Dalam sebuah pernyataan yang dirilis Senin lalu, Presiden Nigeria mengatakan agen keamanan tengah mencari sekitar 200 siswa. Namun, wakil gubernur negara bagian Niger, Ahmed Mohammed Ketso, meyakinkan bahwa jumlah anak yang hilang telah ditetapkan. "Kami sekarang dapat mengkonfirmasi bahwa total 136 siswa diculik," kata Ketso pada konferensi pers di ibukota negara bagian, Minna.

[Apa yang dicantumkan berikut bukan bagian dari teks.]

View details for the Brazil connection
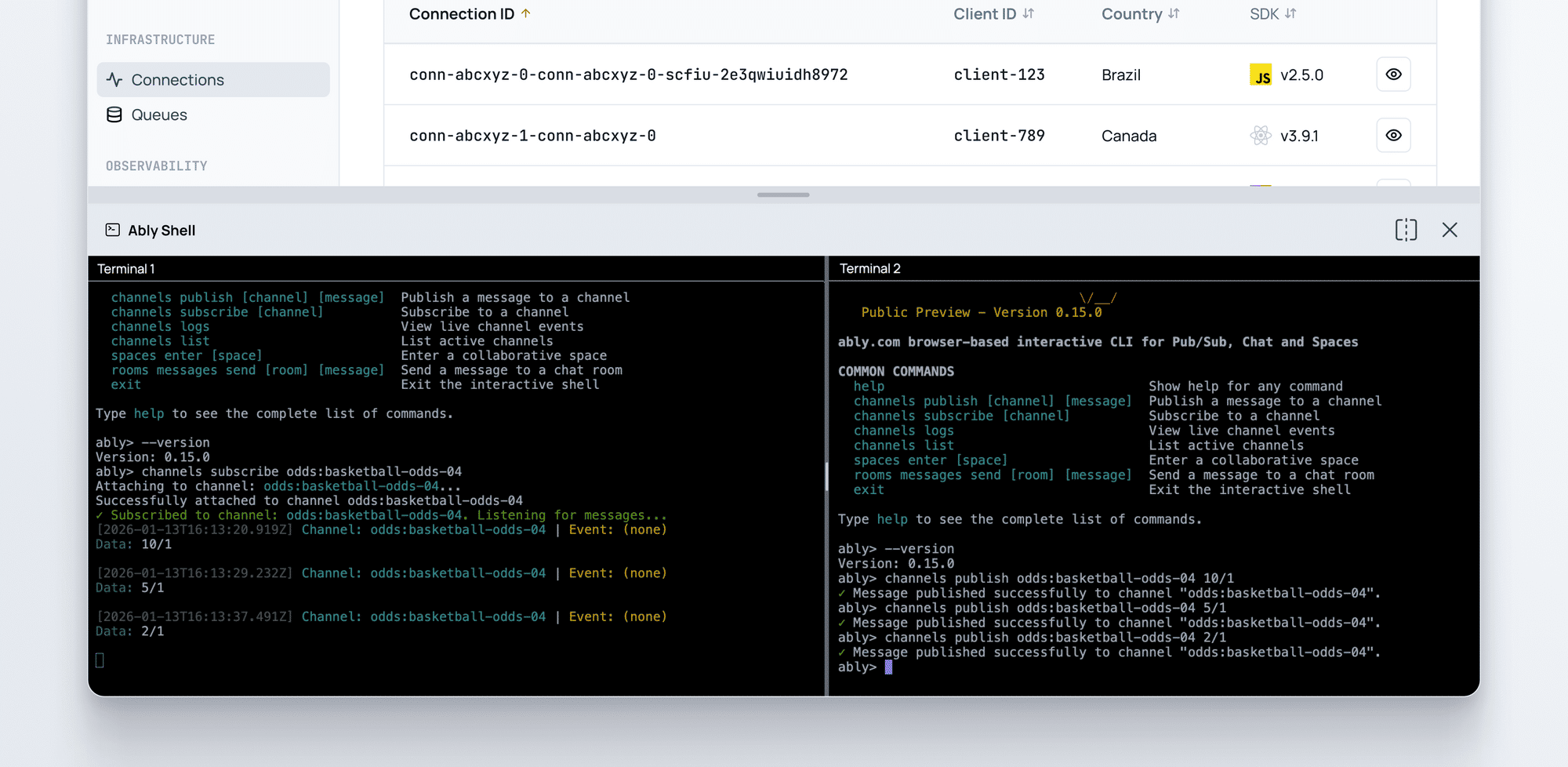 1393,75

Seorang juru bicara kepolisian negara bagian Niger mengatakan penculikan itu dilakukan oleh bandit bersenjata dari atas sepeda motor dalam jumlah mereka. "Orang-orang bersenjata itu menembak tanpa pandang bulu dan menculik sejumlah anak yang belum dapat dipastikan," katanya seperti dilansir laman Aljazirah, Kamis,
Orang bersenjata juga menembak mati satu orang dalam proses itu. Pihak berwenang mengatakan "tim taktis" telah dikerahkan untuk menyelamatkan para siswa. Sementara sebuah jet tempur juga terbang di atas daerah itu untuk mencoba menemukan para penculik dan para korban penculikan.

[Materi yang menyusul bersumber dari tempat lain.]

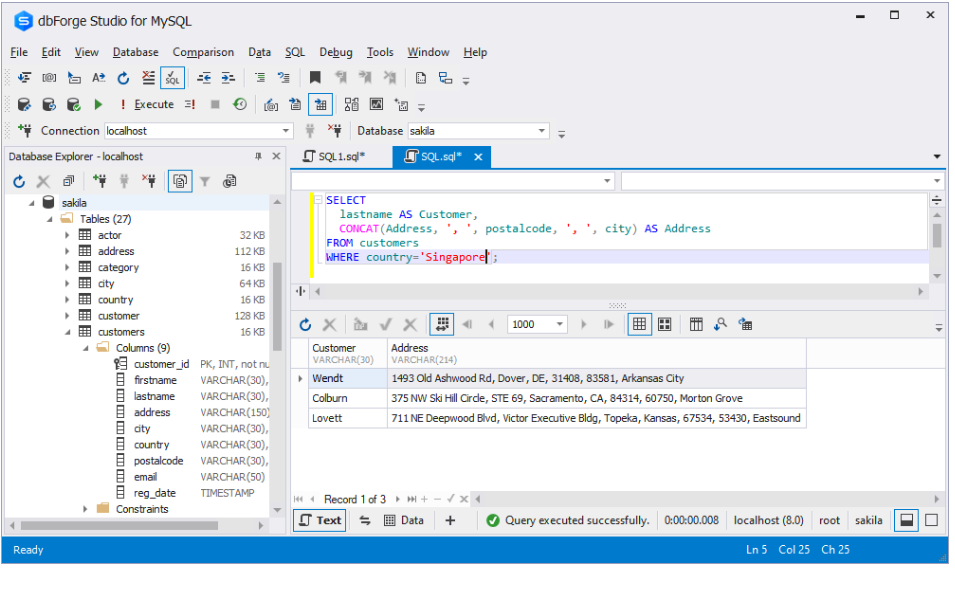Click the Data view button
This screenshot has width=955, height=592.
[403, 520]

Geng kriminal yang melakukan penculikan untuk mendapatkan uang tebusan dipersalahkan atas serangkaian serangan di sekolah dan universitas di Nigeria utara dalam beberapa bulan terakhir. Sejak Desember tahun lalu, sekurangnya 800 siswa telah diculik.

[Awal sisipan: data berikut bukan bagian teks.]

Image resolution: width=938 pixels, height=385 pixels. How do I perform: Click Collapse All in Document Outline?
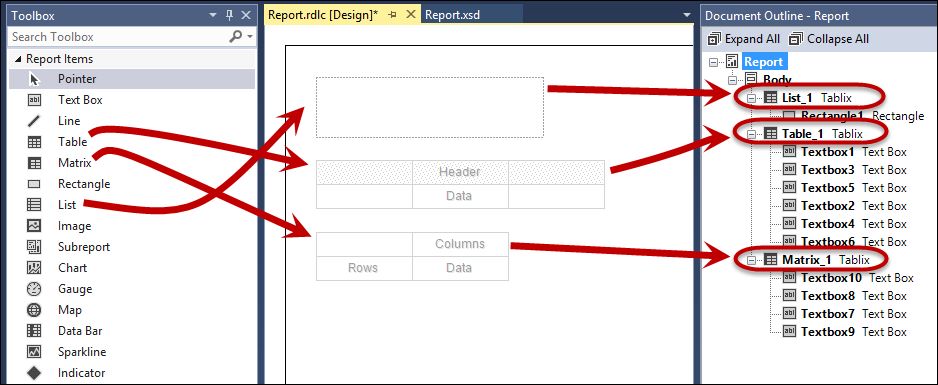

Ketso mengatakan, bahwa negara bagian Niger tidak akan membayar uang tebusan dalam bentuk apa pun. "Kami tidak membayar uang tebusan kepada para penculik. Kami mencoba bernegosiasi untuk melihat bagaimana kami dapat membawa mereka kembali dengan selamat," kata Ketso.
Setidaknya 18,34 juta dolar AS telah dibayarkan kepada para penculik sebagai tebusan, sebagian besar oleh keluarga dan pemerintah. Penculikan dan penebusan ini terjadi antara Juni 2011 dan Maret 2020, menurut sebuah laporan oleh SB Morgen (SBM) Intelligence, sebuah perusahaan analisis risiko politik yang berbasis di Lagos.
Kelompok hak asasi manusia Save the Children mendesak pemerintah untuk meningkatkan tindakannya untuk mencegah penculikan massal anak-anak. “Sekarang ketidakamanan dan serangan terhadap sekolah telah meningkatkan anak-anak putus sekolah terutama di bagian utara negara itu,” kata kelompok itu di Twitter.
“Kami membutuhkan pemerintah dan badan keamanan untuk melakukan yang terbaik untuk memastikan anak-anak terlindungi dari serangan,” ujar SAve The children menambahkan.